BRD/FR 1977, Wim Wenders

Ein unheilbar kranker Familienvater lässt sich überreden, ein Auftragsmörder zu werden, um seiner Familie ein Erbe hinterlassen zu können.

Themen:
Kriminalität, Krankheit, Familie, Freundschaft, Gerechtigkeit, Sterben

Der amerikanische Freund

Im Hamburger Auktionshaus Gantner hat sich der berufskriminelle Tom Ripley ein gut laufendes Geschäftsmodell aufgebaut: Ein für tot erklärter Künstler malt weiterhin Bilder, die als bisher unentdeckt versteigert werden. Die künstlich in die Höhe getriebenen Preise bescheren ihnen ein gutes Einkommen und ermöglichen Ripley ein bequemes Leben.

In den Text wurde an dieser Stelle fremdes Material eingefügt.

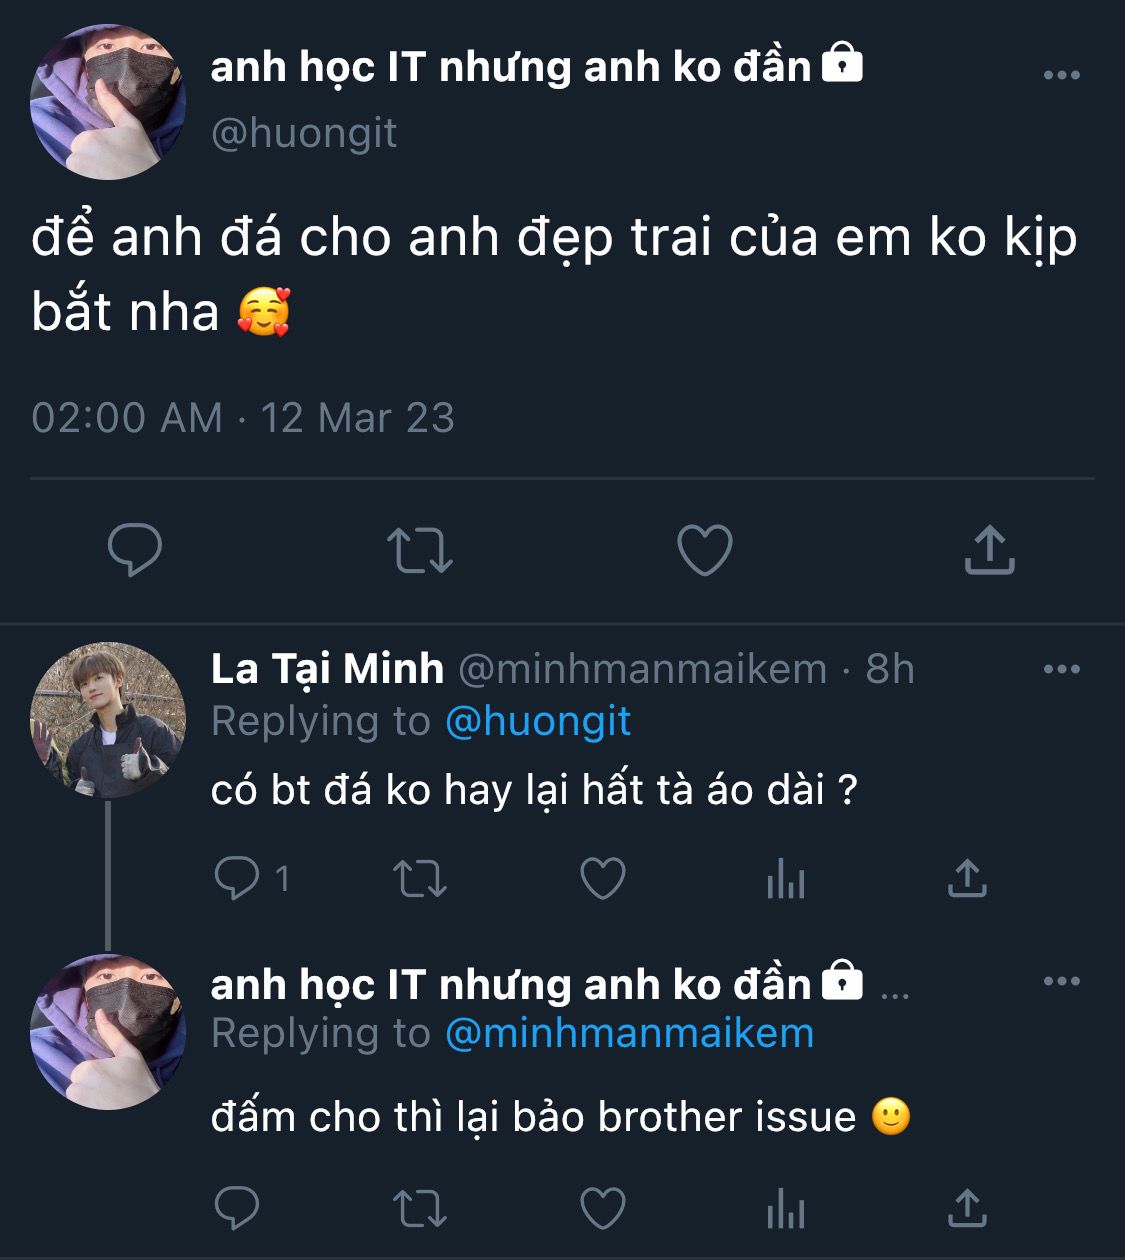Viewport: 1125px width, 1260px height.
Task: Like the main tweet with heart icon
Action: 704,550
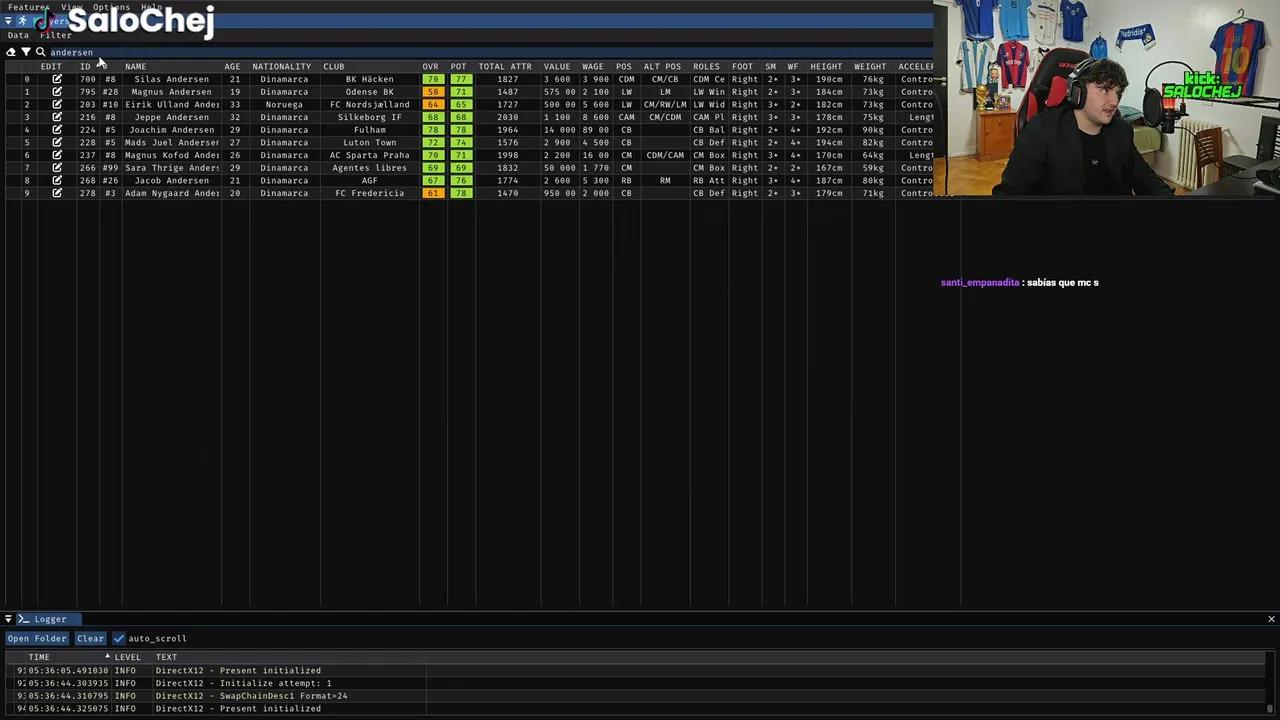1280x720 pixels.
Task: Open the Options menu
Action: pyautogui.click(x=111, y=7)
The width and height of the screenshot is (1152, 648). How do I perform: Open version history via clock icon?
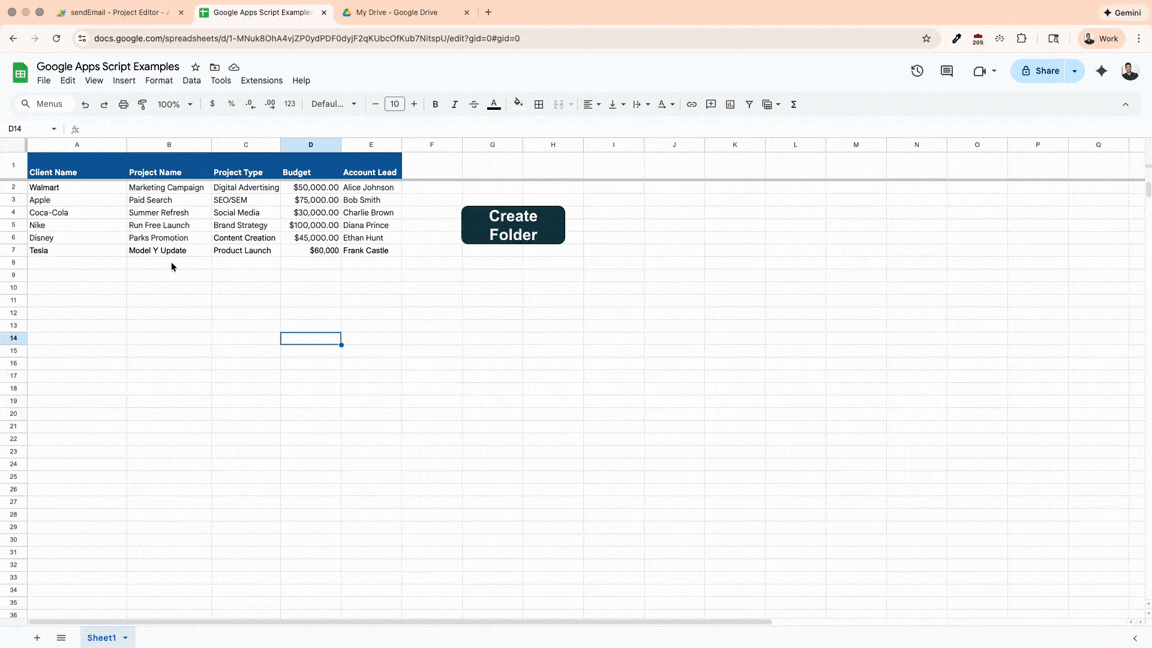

Als ihn ein alter Bekannter, der Ganove Minot, aufsucht, um einen Außenstehenden für einen Auftragsmord zu finden, weist Ripley ihn zunächst ab. Als er aber Jonathan Zimmermann vorgestellt wird, erscheint er ihm wie der perfekte Kandidat: Der Rahmenmacher ist an Leukämie erkrankt und glaubt, dass er nur noch kurze Zeit zu leben habe.

Ripley stellt ihm Minot vor, der ihn durch gefälschte ärztliche Befunde und mit dem Versprechen einer hohen Summe Geld überzeugt, den Auftrag anzunehmen. Zimmermann erhofft sich, seine Familie mit einem guten Erbe versorgt zu wissen und hat dabei nichts mehr zu verlieren.

Obwohl Zimmermann sich ungeschickt anstellt, schafft er es, den amerikanischen Gangster zu erschießen und anschließend unbehelligt aus der Pariser Mètro zu entkommen. Minot gelingt es, Zimmermann zu einer zweiten Tat zu überreden, die allerdings zu scheitern droht. Als dann noch Minot als Drahtzieher der Morde enttarnt wird und Zimmermanns Frau auf einen ungeklärten Geldeingang aufmerksam wird, geraten die Männer zunehmend unter Druck.

Länge: 126 Min.   |   FSK: 16   |   Altersempfehlung: ab 16 J.   |   Klassenstufe: ab 10. Kl.